Advertisement

Performance: Fastest quad drawing

Started by May 07, 2019 12:20 PM
6 comments, last by BillyTheFisherman 5 years, 8 months ago

I am currently generating quads in my vertex shader by having the vertex data in an SRV and generating the quads using SV_VertexId i.e null index and vertex buffers are bound to the draw call along with no input layout.

This allows me to have a quarter of the bandwidth given to the index and vertex data by using a single index to the quad vertex and reusing that quad vertex for all four vertices required (see below).

The problem I have is that I am currently invocating the VS 6 times for each quad because I am currently using tri-lists.  I can reduce the VS invocation to four by either going back to using an index buffer (and so incurring 4x memory bandwidth for the indices) OR I could move to using quad lists (instead of tri lists) with the hope that the VS will only be executed four times because the hardware has automatically broken the quad into two triangles under the hood.

Nowadays is there any performance overhead between using a quad list vs a tri list?  How efficient is the hardware at breaking down quads into triangles?

Does using the quad list primitive over the tri list primitive use the post transform cache or will it effectively do the below logic by invocating the VS 6 times?

I'm asking this question before I go on to write performance tests in case anybody knows the definitive answer.

(Ignore that I'm loading full 32bit index, position and size atm - I will be reducing this!)


static const int g_quad[6] =
{
    0, 1, 2, 2, 1, 3
};

Buffer<uint>             g_indices        : register(vs, t0);
ByteAddressBuffer        g_quads          : register(vs, t1);

psDepth VS_Quad(uint vertexId : SV_VERTEXID)
{
    uint quadIndex      = vertexId / 6;
    uint vertexIndex    = g_quad[vertexId % 6];

    uint quadAddress   	= g_indices[quadIndex] * PRIMITIVE_SIZE;

    uint4 vertexdata0   = g_quads.Load4(quadAddress);
    uint4 vertexdata1   = g_quads.Load4(quadAddress + 16);	// I have other data stuffed in yzw not shown here
  
    uint3 mask			= uint3(vertexIndex & 1, (vertexIndex & 2) >> 1, 0);
    uint3 invmask		= !mask;
	
    float3 position		= asfloat(vertexdata0.xyz);			// I can pack vertex data into smaller values than 32bit and will do!  
    float3 size			= float3(asfloat(vertexdata0.w), asfloat(vertexdata1.x), 0.0f);
  
    float4 screen_pos 	= float4((position * invmask) + ((position + size) * mask), 1.0f);

 

How many triangles are we talking about here and why is it a performance concern?

Advertisement

Thanks for the reply Phongy it is very much appreciated. 

Let's assume this is an amount of triangles you would deem a lot and that its a use case where performance is a concern.  For example this type of scenario can apply to particle systems, decals (boxes instead of quads), occlusion culling (again boxes) and any number of other applications, UI's, sprite systems etc etc.

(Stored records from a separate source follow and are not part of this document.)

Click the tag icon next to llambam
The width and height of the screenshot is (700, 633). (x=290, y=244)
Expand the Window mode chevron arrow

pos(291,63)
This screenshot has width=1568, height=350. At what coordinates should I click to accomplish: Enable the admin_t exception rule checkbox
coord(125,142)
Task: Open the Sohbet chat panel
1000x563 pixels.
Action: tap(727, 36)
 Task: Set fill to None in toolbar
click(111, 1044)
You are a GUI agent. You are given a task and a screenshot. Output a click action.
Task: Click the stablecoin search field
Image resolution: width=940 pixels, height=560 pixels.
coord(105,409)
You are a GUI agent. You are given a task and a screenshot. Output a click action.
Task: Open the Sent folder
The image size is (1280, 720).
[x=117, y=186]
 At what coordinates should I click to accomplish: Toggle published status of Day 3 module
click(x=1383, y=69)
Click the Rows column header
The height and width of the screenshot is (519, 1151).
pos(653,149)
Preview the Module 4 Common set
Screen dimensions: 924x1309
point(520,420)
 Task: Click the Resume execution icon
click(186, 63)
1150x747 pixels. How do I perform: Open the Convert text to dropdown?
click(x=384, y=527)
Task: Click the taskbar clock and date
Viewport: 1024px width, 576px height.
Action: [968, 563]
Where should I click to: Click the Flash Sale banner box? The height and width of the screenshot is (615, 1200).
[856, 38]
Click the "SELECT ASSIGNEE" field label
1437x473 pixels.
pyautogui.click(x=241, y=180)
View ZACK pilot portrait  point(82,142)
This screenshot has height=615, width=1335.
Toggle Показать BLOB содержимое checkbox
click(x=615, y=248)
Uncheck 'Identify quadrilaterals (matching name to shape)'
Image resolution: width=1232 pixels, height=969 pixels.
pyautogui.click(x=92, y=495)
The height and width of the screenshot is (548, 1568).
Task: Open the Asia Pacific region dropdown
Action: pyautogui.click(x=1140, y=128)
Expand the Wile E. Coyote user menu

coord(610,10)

I mean, without a use case it's really hard to answer.

The general idea though is to use triangle list/strips and do as few "Draw Primitive" calls as possible. Graphics cards are really good at munching through high numbers of triangles so its more about how you deliver them.

 

The first thing I'd say is that unless you've extensively profiled this scenario you're unlikely to know whether reducing the VS invocation count from 6 to 4 is going to make any difference to your performance. If it's not the bottleneck then chances are it'll make little-to-no difference. It sounds like you made a choice to optimise for reducing bandwidth before knowing that was a problem and now you have another potential problem as a consequence of that premature optimisation.

Without resorting to Instanced draws, you could easily precompute a 16-bit index index buffer that contains enough indices to draw 16,384 quads and it only adds an average of 12 bytes of extra bandwidth per quad (3 bytes per vertex invocation). This is not a significant amount of data by today's standards. A modern GPU has in the region of 200-600GB/s of bandwidth available but only peak vertex throughputs of around 2-8B vertices per second, so you're adding a pretty small amount of extra bandwidth in order to reduce your vertex invocations by 33% (6 -> 4)!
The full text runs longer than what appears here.